Few subjects arouse such passions as the Palestinians, and Palestinians promulgates its own share of controversial assumptions and dubious positions. Most fundamentally, it simply asserts that Palestinians constitute a people, without proving the point. A self-proclaimed national group which came into existence in 1920, which subsequently disappeared for nearly two decades, and which has never enjoyed sovereign power may endure; but it may also disappear along with prior allegiances. (We don't hear much about Southern Syrians living in Nablus and Ramallah any more.) The authors' silence on this key subject suggests that they think the matter more settled than it may be.

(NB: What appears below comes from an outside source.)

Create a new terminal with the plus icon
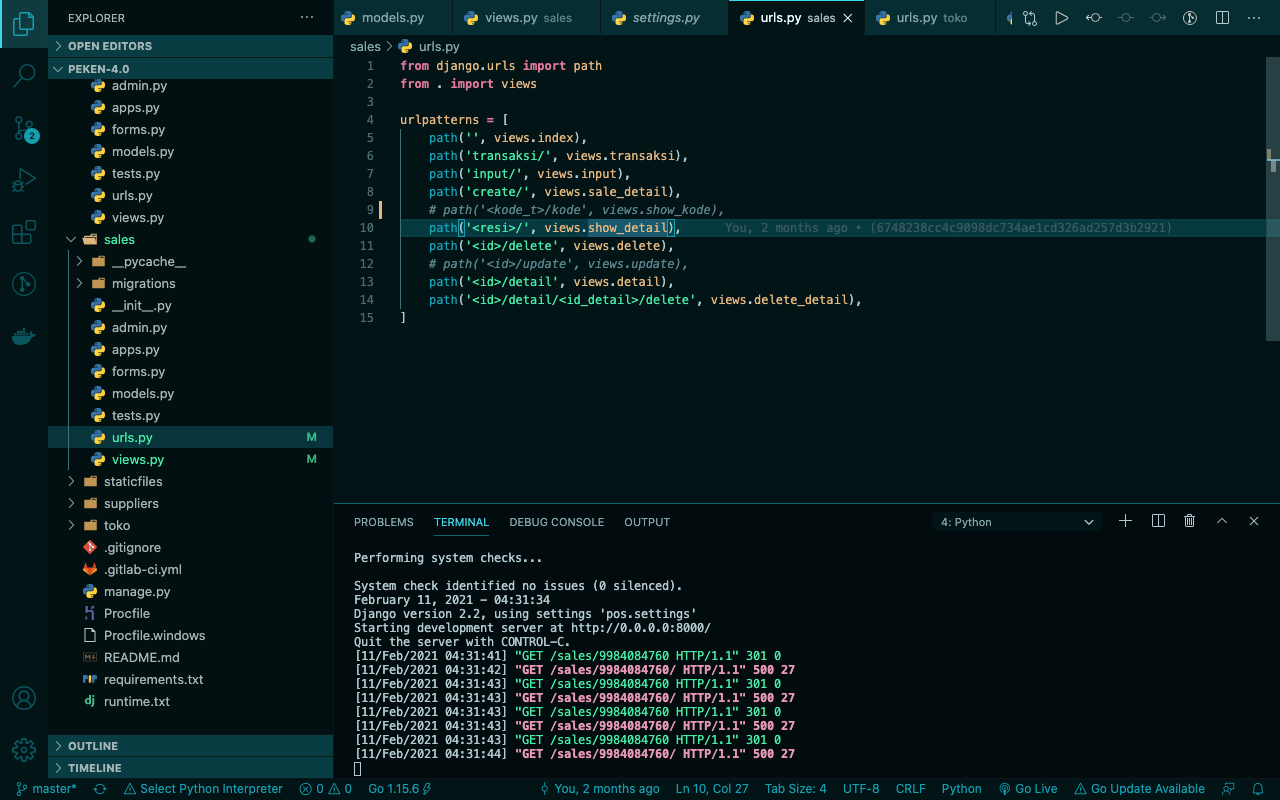1280x800 pixels. (1125, 520)
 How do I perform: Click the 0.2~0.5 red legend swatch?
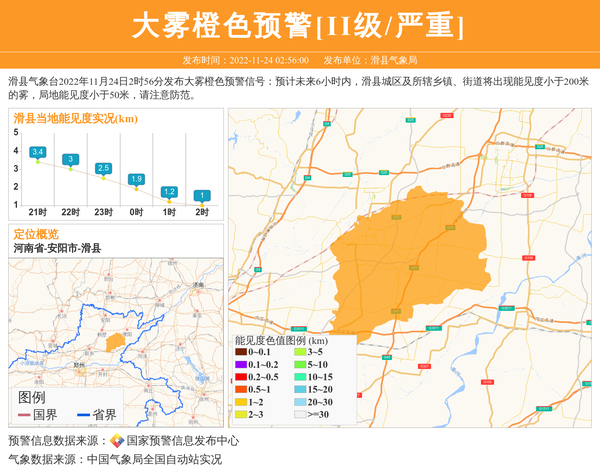(240, 377)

Put differently, it is just possible that Palestinians: The Making of a People will in the future sound as outdated as Yugoslavs: The Making of a People does today.

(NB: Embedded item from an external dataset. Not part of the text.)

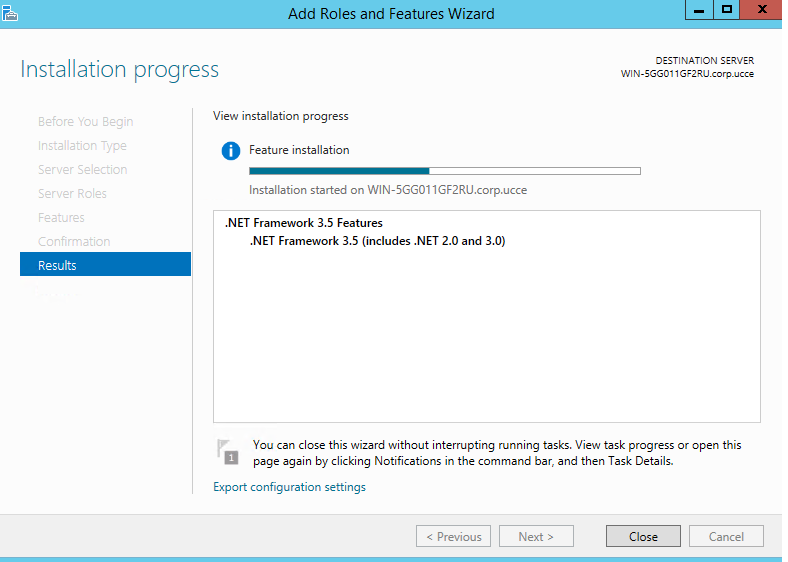Go to Before You Begin step
788x562 pixels.
pyautogui.click(x=85, y=121)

Other questionable assertions include the suggestion that the development of separate Palestinian and Zionist economies in the early twentieth century contributed to their separate nationalist movements; in fact, the reverse is closer to the truth. Dismayingly, Kimmerling and Migdal repeat the simple-minded falsehood about an "ancient conflict" between Arabs and Jews. (The notion of an Arab people goes back only to the 1890s.) The authors claim the Balfour Declaration "resuscitated" Zionism; instead, it strengthened an already existing Zionist movement by lending it the support, however fleeting, of a great power.
Another problem arises from the authors' determination to achieve political neutrality between Palestinian and Israelis. While laudable when exercised in moderation, when relentlessly pursued, this approach can lead to unhappy results. To avoid blaming either party for the many brutalities between them, Kimmerling and Migdal point the finger at circumstance. Thus, explaining the Palestinian flight of 1948-49, the most contentious issue of the entire Arab-Israeli conflict, they blame "the risks and insecurities of a brutal, increasingly unavoidable war." This mild form of moral equivalence works no better here than in the Cold War; authors owe it to their readers to judge and to assign responsibility.
But these problems and certain errors of fact aside, Palestinians has much to teach. Approached with caution, it adds life to what has long been a two-dimensional construct.
Feb. 11, 2013 update: Gideon Kressel and Reuven Aharoni write in Egyptian Émigrés in the Levant of the 19th and 20th Centuries (Jerusalem; Jerusalem Center for Public Affairs, 2013), p. 31, about this four-hundred-page book tracing the Palestinian national movement "back to the Egyptian invasion of Ottoman Palestine in 1831 under Meḥmet 'Alī" that "with all its rich detail, the book says nothing about the Egyptian immigration that occurred with Meḥmet 'Alī's campaign." They correct that omission in their own study.